How Can We Prevent the Next Disaster? The National Commission on the BP Deepwater Horizon Oil Spill and Offshore Drilling

“The national interest requires the continuation and expansion of a strong offshore drilling program, but one with a better balancing of risk and with greater safety protections for human life, the environment and the economy.” -The National Commission on the BP Deepwater Horizon Oil Spill and Offshore Drilling

On April 20, 2010, two days before Earth Day, an oil drilling rig exploded in the Gulf of Mexico, commencing what is now commonly referred to as our nation’s worst environmental disaster.  The explosion of the Deepwater Horizon drilling rig immediately impacted many lives – killing 11 rig workers and injuring 17 more.  The rig sank two days later, on which afternoon – Earth Day 2010 – a resultant oil spill was discovered.  Apart from the immediate and deadly impact that the explosion had on human lives, the oil spill has impacted many more lives by damaging habitats, industries, ecosystems, and the environment.  The oil continued to gush for nearly three months before the well was finally capped on July 15, 2010, and then pronounced effectively dead another two months later.

In the months following the explosion, BP, as a responsible party, and the government have taken on roles as emergency and clean-up responders; the government has taken two steps further by (1) setting up a compensation fund for claims arising from the oil spill, and (2) beginning to study and analyze the explosion and spill in an effort to prevent future similar disasters.  That second analytical step started when President Obama signed an executive order on May 21, 2010, establishing the National Commission on the BP Deepwater Horizon Oil Spill and Offshore Drilling.  The Commission’s three-pronged mission is to: “(a) examine the relevant facts and circumstances concerning the root causes of the Deepwater Horizon oil disaster; (b) develop options for guarding against, and mitigating the impact of, oil spills associated with offshore drilling, taking into consideration the environmental, public health, and economic effects of such options . . .” and (c) submit a public report to the President containing its findings and proposal options by January 12, 2011.  In short, the Commission is to report on what exactly went wrong and suggest how to prevent similar disasters in the future.  The public report is expected to include options for improving federal laws, regulations, and industry practices.

····················

(Task set):
a) Summarize the text on the Deepwater Horizon spill in two sentences.
b) Write the next part of the text on the Deepwater Horizon spill, picking up after its final sentence.

(Data lines):
····················

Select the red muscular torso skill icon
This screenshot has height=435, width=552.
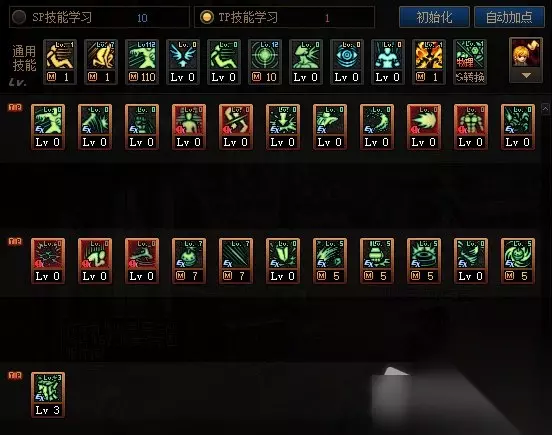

····················

(Task results):
a) On April 20, 2010, the Deepwater Horizon drilling rig exploded in the Gulf of Mexico, killing 11 workers and injuring 17, and the resulting oil spill gushed for nearly three months before the well was capped on July 15, 2010. On May 21, 2010, President Obama signed an executive order establishing the National Commission on the BP Deepwater Horizon Oil Spill and Offshore Drilling to examine the root causes of the disaster, develop options for preventing and mitigating offshore drilling spills, and submit a public report to the President by January 12, 2011.

b)
The Commission is co-chaired by former U.S. Senator Bob Graham (D-Florida) and former EPA Administrator William Reilly (appointed by former President George H.W. Bush).  The Commission identified key issues for its analysis, including general contextual investigation of offshore drilling and regulatory oversight of the offshore drilling industry, as well as targeted inquiries into the specifics of the BP Spill (The Macondo Well Explosion and Drilling Safety, Oil Spill Response, Spill Impacts and Assessment, and Restoration Approaches and Options).  To date, the Commission has held four public meetings.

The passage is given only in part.